With World War II finished, the U.S. Navy faced a huge dilemma: what to do with the massive fleet of ships that it had constructed to defeat Japan and Germany. Some of the ships were sunk as part of the atomic bomb tests at Bikini Atoll; others were quickly scrapped. Many were mothballed, put into reserve in anticipation of a future war against the Soviet Union. For decades, this reserve fleet would wait for a war that never came.
The Iowa-class battleships symbolized the Navy’s problem. Constructed at great expense over the course of the war, the four huge battleships ([Iowa](https://en.wikipedia.org/wiki/USS_Iowa_(BB-61%29), [New Jersey](https://en.wikipedia.org/wiki/USS_New_Jersey_(BB-62%29), [Wisconsin](https://en.wikipedia.org/wiki/USS_Wisconsin_(BB-64%29), and [Missouri](https://en.wikipedia.org/wiki/USS_Missouri_(BB-63%29); two sisters, [Illinois](https://en.wikipedia.org/wiki/USS_Illinois_(BB-65%29) and [Kentucky](https://en.wikipedia.org/wiki/USS_Kentucky_(BB-66%29), would never enter service) offered capabilities that no foreign navy could match. However, technology had begun to render the battleship obsolete even before the end of the war; although the Iowas could perform carrier-escort and shore-bombardment duties, they would never face another battleship in combat (especially after the cancellation of the last Soviet battleship project).

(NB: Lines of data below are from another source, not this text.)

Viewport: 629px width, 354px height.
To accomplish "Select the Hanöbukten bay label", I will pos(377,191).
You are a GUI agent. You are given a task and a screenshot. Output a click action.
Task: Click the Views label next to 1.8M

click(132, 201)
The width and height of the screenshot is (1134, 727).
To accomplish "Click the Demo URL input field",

But the Iowas were nevertheless magnificent ships, and various proposals emerged in and around the Navy to bring them back into service (indeed, even before the war was over some suggested converting the ships to aircraft carriers). These proposals would result in reactivations for the Korean War, the Vietnam War, and the last stages of the Cold War. Indeed, some hopes for modernization persisted even into the 2000s.
Battleships in Reserve
The United States Navy preserved seventeen battleships in the immediate aftermath of World War II, including the prewar “Big Five,” the twoNorth Carolinas, the four South Dakotas, the twoAlaskas and the four Iowas. The Iowas exceeded the rest in size and speed, and thus represented better candidates for future modernization. Three of the four Iowas entered the reserve fleet in the late 1940s. The beginning of the Korean War, however, brought the ships back into service, with all four conducting shore bombardment operations along Korea’s coast. The Iowas lost their World War II-era floatplanes in favor of helicopters, but otherwise remained largely unmodified (although they did pick up some nuclear-capable 16” shells) All four ships returned to the reserve fleet over the course of the 1950s.

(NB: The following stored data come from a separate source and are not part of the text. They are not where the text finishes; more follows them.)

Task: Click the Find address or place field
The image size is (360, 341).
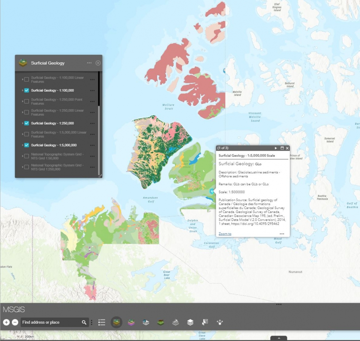Action: [x=50, y=322]
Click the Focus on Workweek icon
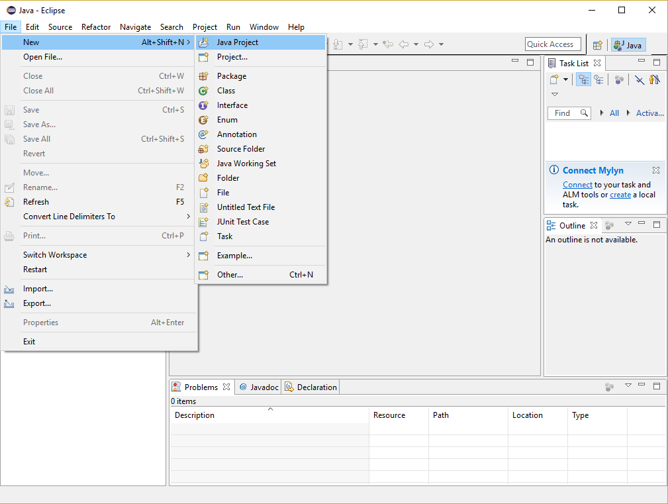 (619, 79)
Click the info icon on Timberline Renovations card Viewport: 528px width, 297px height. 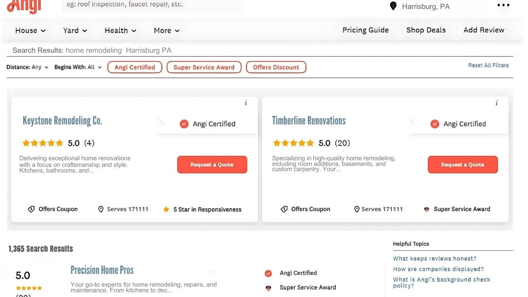[496, 103]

In 1968 the United States Navy reactivated the USS New Jersey as a platform for shore bombardment of Vietnam. New Jersey lost many of her smaller anti-aircraft guns (almost useless against modern jet aircraft) and received electronic upgrades during the process of reactivation, but otherwise remained close to original conditions. For six months between October 1968 and March 1969, the battleship patrolled the Vietnamese coastline in search of targets.

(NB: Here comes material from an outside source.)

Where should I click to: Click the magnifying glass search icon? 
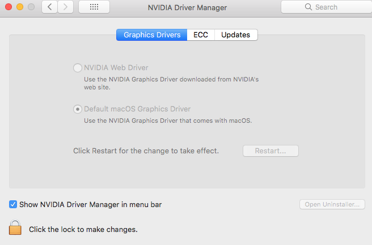pyautogui.click(x=308, y=7)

USS New Jersey was eventually withdrawn, due both to the demands of the peace process, and because the Newport News heavy gun cruisers could adequately fulfill the shore bombardment mission. However, New Jersey and her sisters remained in the thoughts of Navy planners. The construction of the Kirov-class nuclear battlecruiser (at twenty-eight thousand tons, considerably larger than any U.S. surface combatant) lent weight to the pro-battleship voices at the Pentagon. The naval and military buildup that began in the late Carter administration and that would continue during the Reagan years would see all four battleships returned to service.